## [What the task requires]
Keep the pictures out. Restate the entries below word for word.

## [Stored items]
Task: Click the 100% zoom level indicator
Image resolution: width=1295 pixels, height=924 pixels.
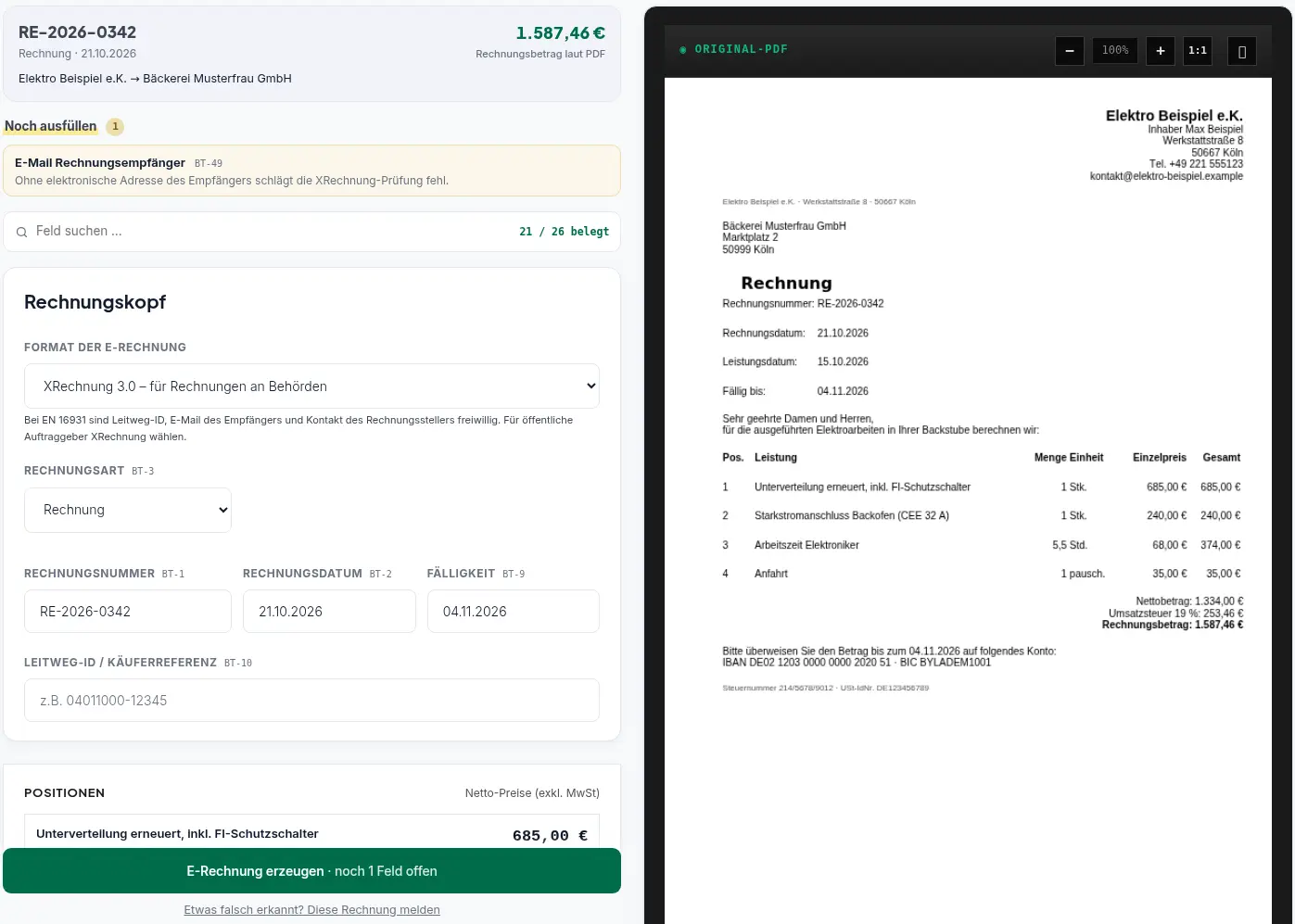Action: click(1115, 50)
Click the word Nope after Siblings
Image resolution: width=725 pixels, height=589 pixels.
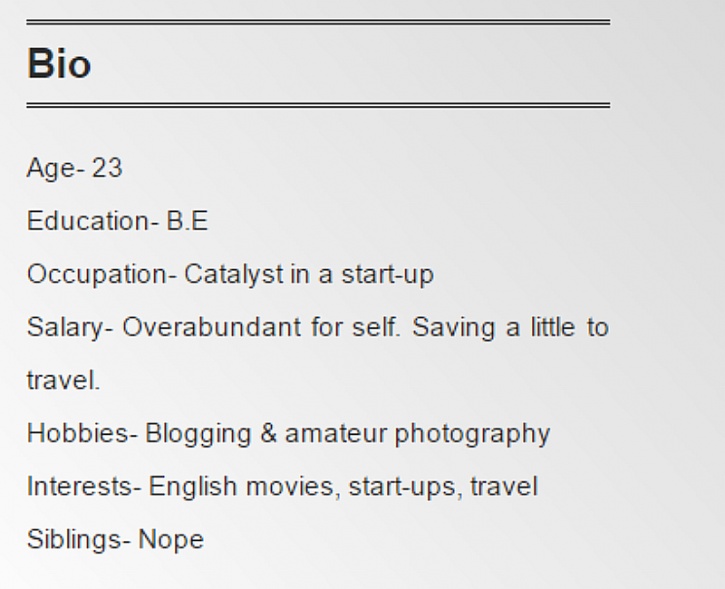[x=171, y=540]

## [Answer box]
Task: Click the 100% zoom level indicator
Image resolution: width=1295 pixels, height=924 pixels.
Action: click(1115, 50)
Click the word Nope after Siblings
Image resolution: width=725 pixels, height=589 pixels.
[x=171, y=540]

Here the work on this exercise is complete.